# Bolens TRA-12D valve clearance



## Bob Aguiar (Oct 4, 2020)

Hi everyone! First time posting, first time Bolens owner
Just bought this tractor, engine doesn’t run , the owner said it was the compression release being stuck. Got it to turn over slowly and noticed the carb spitting out.
I’m guessing it’s a stuck intake valve?
Removed the cover on the side and can only find a post about valve clearance.
Intake.08 and exhaust.16
My issue is the intake is to tight to fit the .08! How do I adjust it?????
Bad valve seat?


----------



## bbirder (Feb 26, 2006)

Hi Bob
Welcome to the forum. Couple of things My reference says intake .007 and exhaust .016 (not .16). I would pop the head off and check the seats. A badly worn seat will allow the valve setting to become tight. The normal way to adjust these valve is by filing on the stem until you have correct clearance. The exhaust valve is crucial for compression release to function. If too loose it wont function correctly because the compression release holds it open just a few thousands until running speed is reached. If too loose you either have to change the valve or grind the seat. Another thing is that you need a heavy battery such as a car battery to turn that starter generator fast enough to crank engine. Those little lawn mower batteries won't cut it.
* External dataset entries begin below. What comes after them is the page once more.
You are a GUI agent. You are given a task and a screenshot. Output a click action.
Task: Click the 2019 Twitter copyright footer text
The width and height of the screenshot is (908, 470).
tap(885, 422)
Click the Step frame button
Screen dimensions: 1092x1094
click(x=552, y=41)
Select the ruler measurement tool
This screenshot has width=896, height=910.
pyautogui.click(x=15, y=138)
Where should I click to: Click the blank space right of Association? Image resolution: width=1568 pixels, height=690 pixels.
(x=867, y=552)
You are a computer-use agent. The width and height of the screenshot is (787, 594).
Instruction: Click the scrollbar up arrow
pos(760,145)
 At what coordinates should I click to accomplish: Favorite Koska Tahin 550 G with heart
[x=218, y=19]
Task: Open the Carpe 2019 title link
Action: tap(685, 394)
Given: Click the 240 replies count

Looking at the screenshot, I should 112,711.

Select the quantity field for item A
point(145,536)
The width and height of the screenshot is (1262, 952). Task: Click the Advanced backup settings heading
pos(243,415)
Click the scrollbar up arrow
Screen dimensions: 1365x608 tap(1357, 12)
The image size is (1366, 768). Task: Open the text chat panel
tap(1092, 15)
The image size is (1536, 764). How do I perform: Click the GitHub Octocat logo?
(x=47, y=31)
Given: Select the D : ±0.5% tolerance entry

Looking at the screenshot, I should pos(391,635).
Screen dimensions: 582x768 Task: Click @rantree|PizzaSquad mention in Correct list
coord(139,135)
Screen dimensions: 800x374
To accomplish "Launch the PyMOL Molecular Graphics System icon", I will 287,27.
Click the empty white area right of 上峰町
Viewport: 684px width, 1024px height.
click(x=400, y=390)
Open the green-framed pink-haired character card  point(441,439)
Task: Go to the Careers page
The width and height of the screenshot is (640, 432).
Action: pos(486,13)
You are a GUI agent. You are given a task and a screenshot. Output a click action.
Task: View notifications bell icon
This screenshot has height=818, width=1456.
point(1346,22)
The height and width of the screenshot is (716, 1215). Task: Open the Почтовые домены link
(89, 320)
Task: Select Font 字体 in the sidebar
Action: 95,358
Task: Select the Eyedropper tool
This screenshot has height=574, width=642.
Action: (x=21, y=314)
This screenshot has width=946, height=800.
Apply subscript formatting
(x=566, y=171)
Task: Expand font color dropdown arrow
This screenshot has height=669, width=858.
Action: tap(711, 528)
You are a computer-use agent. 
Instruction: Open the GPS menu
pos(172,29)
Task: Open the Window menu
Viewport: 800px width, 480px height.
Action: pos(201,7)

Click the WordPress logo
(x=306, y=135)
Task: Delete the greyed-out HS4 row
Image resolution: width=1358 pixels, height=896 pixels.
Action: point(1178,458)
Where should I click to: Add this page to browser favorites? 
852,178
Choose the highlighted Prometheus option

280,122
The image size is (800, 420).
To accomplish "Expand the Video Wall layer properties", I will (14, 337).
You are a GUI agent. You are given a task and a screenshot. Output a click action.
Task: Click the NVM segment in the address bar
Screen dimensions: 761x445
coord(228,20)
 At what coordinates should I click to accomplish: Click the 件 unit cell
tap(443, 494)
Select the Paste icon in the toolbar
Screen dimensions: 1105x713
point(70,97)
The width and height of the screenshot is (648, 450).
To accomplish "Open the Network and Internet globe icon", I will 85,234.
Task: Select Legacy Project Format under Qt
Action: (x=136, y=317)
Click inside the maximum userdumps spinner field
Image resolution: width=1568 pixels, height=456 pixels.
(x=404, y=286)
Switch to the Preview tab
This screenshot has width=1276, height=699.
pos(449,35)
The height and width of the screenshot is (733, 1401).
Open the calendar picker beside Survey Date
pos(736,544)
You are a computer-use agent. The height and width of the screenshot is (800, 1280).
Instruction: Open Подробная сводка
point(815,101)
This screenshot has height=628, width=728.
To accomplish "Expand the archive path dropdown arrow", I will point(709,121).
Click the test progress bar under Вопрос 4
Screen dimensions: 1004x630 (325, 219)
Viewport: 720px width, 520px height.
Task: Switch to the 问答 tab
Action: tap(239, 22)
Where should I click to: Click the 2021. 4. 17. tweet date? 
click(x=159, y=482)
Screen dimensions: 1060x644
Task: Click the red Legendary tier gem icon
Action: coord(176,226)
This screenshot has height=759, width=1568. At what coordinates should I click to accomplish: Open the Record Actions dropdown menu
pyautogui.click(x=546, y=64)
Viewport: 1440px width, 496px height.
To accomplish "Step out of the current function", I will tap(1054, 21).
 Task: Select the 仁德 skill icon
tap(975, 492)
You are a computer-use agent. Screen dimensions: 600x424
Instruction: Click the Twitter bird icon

If you file a valve stem do it by hand, not a bench grinder. Once you take it off you cant put it back on.


----------



## Bob Aguiar (Oct 4, 2020)

bbirder said:


> Hi Bob
> Welcome to the forum. Couple of things My reference says intake .007 and exhaust .016 (not .16). I would pop the head off and check the seats. A badly worn seat will allow the valve setting to become tight. The normal way to adjust these valve is by filing on the stem until you have correct clearance. The exhaust valve is crucial for compression release to function. If too loose it wont function correctly because the compression release holds it open just a few thousands until running speed is reached. If too loose you either have to change the valve or grind the seat. Another thing is that you need a heavy battery such as a car battery to turn that starter generator fast enough to crank engine. Those little lawn mower batteries won't cut it. If you file a valve stem do it by hand, not a bench grinder. Once you take it off you cant put it back on.


thanks bbirder!
I ended up finding TDC , marked it then cranked it over by hand until the intake valve was open, put a spacer in between the valve and the spring keeper, then revers the rotation till I had a gap between the valve and the tappet . Then slowly filed the valve stem to the clearance of .07.
I realized I put .16 and not .016!
Thanks for the heads up!!!!
I’m using a car battery with jumper cables!
I’m not getting the blow back from the carb now , but I’m hearing a hissing noise now when cranking!!!!!
Not sure if that’s the compression release stuck or a possible head gasket!??!??
Or just not enough juice to spin over the engine..


----------



## bbirder (Feb 26, 2006)

You really have to spin it Bob. Perhaps your starter generator needs cleaning or brushes if its not turning over fast enough. I realize that you are just trying to get it running, but filing the valve stem in place and not cleaning thoroughly just puts those filings in your crankcase. If you get it running I would advise you to drain oil flush thoroughly and put new oil. 
I wouldn't go into the compression release just yet. Not worth opening up the crankcase if you haven't done it before. Do you have fire to the plug? If so, I would concentrate on spinning it faster to see what results you get. If using jumper cables make sure they are heavy duty and you have good connections. Sounds like someone else was in that engine. It wouldn't have run with those valve clearances.


----------



## Bob Aguiar (Oct 4, 2020)

I definitely cleaned out the valve stem area before spinning it over!
I took apart the generator/starter and cleaned the brushes and armature and tested it too
I’m going to attack the pos cable to the generator, doesn’t look that great either.
I’m going to grab a heavy truck battery from my work to try it again!!!!
I appreciate all the help you’ve given me !!!!
Thank you !!!!
I’ll end up getting a hold of you again, and let you know what happens!!


----------